*** Block opens ***

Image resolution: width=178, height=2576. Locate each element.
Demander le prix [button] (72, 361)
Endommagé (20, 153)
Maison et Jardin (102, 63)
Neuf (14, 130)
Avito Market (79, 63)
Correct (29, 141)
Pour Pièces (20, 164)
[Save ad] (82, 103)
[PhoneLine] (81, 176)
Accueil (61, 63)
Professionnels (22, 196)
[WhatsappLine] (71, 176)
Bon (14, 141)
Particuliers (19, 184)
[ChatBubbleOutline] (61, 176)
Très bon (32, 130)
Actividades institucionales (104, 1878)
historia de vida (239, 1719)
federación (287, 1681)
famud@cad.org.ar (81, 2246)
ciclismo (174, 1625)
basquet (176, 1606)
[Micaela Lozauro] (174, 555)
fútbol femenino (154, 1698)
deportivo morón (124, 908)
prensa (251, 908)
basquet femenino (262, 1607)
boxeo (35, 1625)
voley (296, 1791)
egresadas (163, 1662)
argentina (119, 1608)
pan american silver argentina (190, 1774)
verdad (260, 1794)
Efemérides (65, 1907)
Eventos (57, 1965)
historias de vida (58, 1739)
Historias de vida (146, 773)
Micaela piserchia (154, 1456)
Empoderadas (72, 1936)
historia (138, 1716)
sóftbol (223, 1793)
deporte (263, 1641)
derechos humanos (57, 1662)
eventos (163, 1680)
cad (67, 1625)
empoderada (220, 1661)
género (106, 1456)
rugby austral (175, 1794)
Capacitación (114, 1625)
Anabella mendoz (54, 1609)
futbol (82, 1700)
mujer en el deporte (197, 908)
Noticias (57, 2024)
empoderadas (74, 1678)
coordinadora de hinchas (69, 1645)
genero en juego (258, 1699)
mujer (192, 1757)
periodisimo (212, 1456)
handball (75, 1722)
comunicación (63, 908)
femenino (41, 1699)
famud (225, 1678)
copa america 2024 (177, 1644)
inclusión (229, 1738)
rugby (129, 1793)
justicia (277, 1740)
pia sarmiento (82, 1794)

*** Block closes ***

» What you should do
Out of the data above, give again only the lines starting at the one holding "Efemérides (65, 1907)" and ending at the one holding "rugby (129, 1793)", unchanged.

» Exercise answer
Efemérides (65, 1907)
Eventos (57, 1965)
historias de vida (58, 1739)
Historias de vida (146, 773)
Micaela piserchia (154, 1456)
Empoderadas (72, 1936)
historia (138, 1716)
sóftbol (223, 1793)
deporte (263, 1641)
derechos humanos (57, 1662)
eventos (163, 1680)
cad (67, 1625)
empoderada (220, 1661)
género (106, 1456)
rugby austral (175, 1794)
Capacitación (114, 1625)
Anabella mendoz (54, 1609)
futbol (82, 1700)
mujer en el deporte (197, 908)
Noticias (57, 2024)
empoderadas (74, 1678)
coordinadora de hinchas (69, 1645)
genero en juego (258, 1699)
mujer (192, 1757)
periodisimo (212, 1456)
handball (75, 1722)
comunicación (63, 908)
femenino (41, 1699)
famud (225, 1678)
copa america 2024 (177, 1644)
inclusión (229, 1738)
rugby (129, 1793)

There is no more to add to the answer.